▶ _Task_
Format the lines below as a JSON list of strings, one string per line, leaving out blank lines.

[Raw records]
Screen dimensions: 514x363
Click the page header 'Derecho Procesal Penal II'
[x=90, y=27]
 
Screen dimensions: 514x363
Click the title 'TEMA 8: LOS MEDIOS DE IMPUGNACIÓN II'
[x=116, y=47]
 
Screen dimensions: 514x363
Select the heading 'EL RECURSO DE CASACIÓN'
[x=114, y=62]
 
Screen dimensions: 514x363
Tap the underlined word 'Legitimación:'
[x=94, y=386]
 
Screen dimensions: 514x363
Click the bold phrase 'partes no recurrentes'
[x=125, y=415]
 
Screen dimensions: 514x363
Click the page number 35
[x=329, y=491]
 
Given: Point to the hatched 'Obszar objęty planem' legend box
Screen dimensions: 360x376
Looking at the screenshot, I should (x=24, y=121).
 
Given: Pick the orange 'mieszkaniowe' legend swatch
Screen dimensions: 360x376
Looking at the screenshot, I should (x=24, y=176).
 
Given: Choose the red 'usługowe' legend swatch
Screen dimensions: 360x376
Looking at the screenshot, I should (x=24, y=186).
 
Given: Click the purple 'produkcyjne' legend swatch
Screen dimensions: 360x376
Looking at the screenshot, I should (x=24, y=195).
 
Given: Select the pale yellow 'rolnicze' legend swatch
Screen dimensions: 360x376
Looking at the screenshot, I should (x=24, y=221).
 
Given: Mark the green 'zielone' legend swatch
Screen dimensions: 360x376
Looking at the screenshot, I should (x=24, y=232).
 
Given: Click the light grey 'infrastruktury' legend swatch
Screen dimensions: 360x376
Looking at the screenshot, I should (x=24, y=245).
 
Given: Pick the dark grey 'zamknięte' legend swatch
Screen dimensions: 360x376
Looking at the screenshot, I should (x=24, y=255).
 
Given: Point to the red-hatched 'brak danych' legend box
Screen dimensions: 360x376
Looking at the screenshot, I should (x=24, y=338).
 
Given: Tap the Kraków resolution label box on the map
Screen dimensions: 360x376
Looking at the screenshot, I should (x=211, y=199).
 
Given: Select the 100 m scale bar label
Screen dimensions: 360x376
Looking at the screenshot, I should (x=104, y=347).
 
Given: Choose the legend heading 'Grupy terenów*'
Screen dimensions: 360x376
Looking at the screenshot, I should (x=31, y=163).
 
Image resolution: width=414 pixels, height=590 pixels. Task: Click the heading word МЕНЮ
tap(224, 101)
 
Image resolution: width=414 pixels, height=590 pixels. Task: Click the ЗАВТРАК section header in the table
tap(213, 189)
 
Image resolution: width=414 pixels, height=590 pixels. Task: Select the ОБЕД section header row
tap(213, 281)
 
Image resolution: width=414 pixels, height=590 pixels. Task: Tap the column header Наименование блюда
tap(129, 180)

▶ _Exercise result_
[
  "Screen dimensions: 514x363",
  "Click the page header 'Derecho Procesal Penal II'",
  "[x=90, y=27]",
  "Screen dimensions: 514x363",
  "Click the title 'TEMA 8: LOS MEDIOS DE IMPUGNACIÓN II'",
  "[x=116, y=47]",
  "Screen dimensions: 514x363",
  "Select the heading 'EL RECURSO DE CASACIÓN'",
  "[x=114, y=62]",
  "Screen dimensions: 514x363",
  "Tap the underlined word 'Legitimación:'",
  "[x=94, y=386]",
  "Screen dimensions: 514x363",
  "Click the bold phrase 'partes no recurrentes'",
  "[x=125, y=415]",
  "Screen dimensions: 514x363",
  "Click the page number 35",
  "[x=329, y=491]",
  "Given: Point to the hatched 'Obszar objęty planem' legend box",
  "Screen dimensions: 360x376",
  "Looking at the screenshot, I should (x=24, y=121).",
  "Given: Pick the orange 'mieszkaniowe' legend swatch",
  "Screen dimensions: 360x376",
  "Looking at the screenshot, I should (x=24, y=176).",
  "Given: Choose the red 'usługowe' legend swatch",
  "Screen dimensions: 360x376",
  "Looking at the screenshot, I should (x=24, y=186).",
  "Given: Click the purple 'produkcyjne' legend swatch",
  "Screen dimensions: 360x376",
  "Looking at the screenshot, I should (x=24, y=195).",
  "Given: Select the pale yellow 'rolnicze' legend swatch",
  "Screen dimensions: 360x376",
  "Looking at the screenshot, I should (x=24, y=221).",
  "Given: Mark the green 'zielone' legend swatch",
  "Screen dimensions: 360x376",
  "Looking at the screenshot, I should (x=24, y=232).",
  "Given: Click the light grey 'infrastruktury' legend swatch",
  "Screen dimensions: 360x376",
  "Looking at the screenshot, I should (x=24, y=245).",
  "Given: Pick the dark grey 'zamknięte' legend swatch",
  "Screen dimensions: 360x376",
  "Looking at the screenshot, I should (x=24, y=255).",
  "Given: Point to the red-hatched 'brak danych' legend box",
  "Screen dimensions: 360x376",
  "Looking at the screenshot, I should (x=24, y=338).",
  "Given: Tap the Kraków resolution label box on the map",
  "Screen dimensions: 360x376",
  "Looking at the screenshot, I should (x=211, y=199).",
  "Given: Select the 100 m scale bar label",
  "Screen dimensions: 360x376",
  "Looking at the screenshot, I should (x=104, y=347).",
  "Given: Choose the legend heading 'Grupy terenów*'",
  "Screen dimensions: 360x376",
  "Looking at the screenshot, I should (x=31, y=163).",
  "Image resolution: width=414 pixels, height=590 pixels. Task: Click the heading word МЕНЮ",
  "tap(224, 101)",
  "Image resolution: width=414 pixels, height=590 pixels. Task: Click the ЗАВТРАК section header in the table",
  "tap(213, 189)",
  "Image resolution: width=414 pixels, height=590 pixels. Task: Select the ОБЕД section header row",
  "tap(213, 281)",
  "Image resolution: width=414 pixels, height=590 pixels. Task: Tap the column header Наименование блюда",
  "tap(129, 180)"
]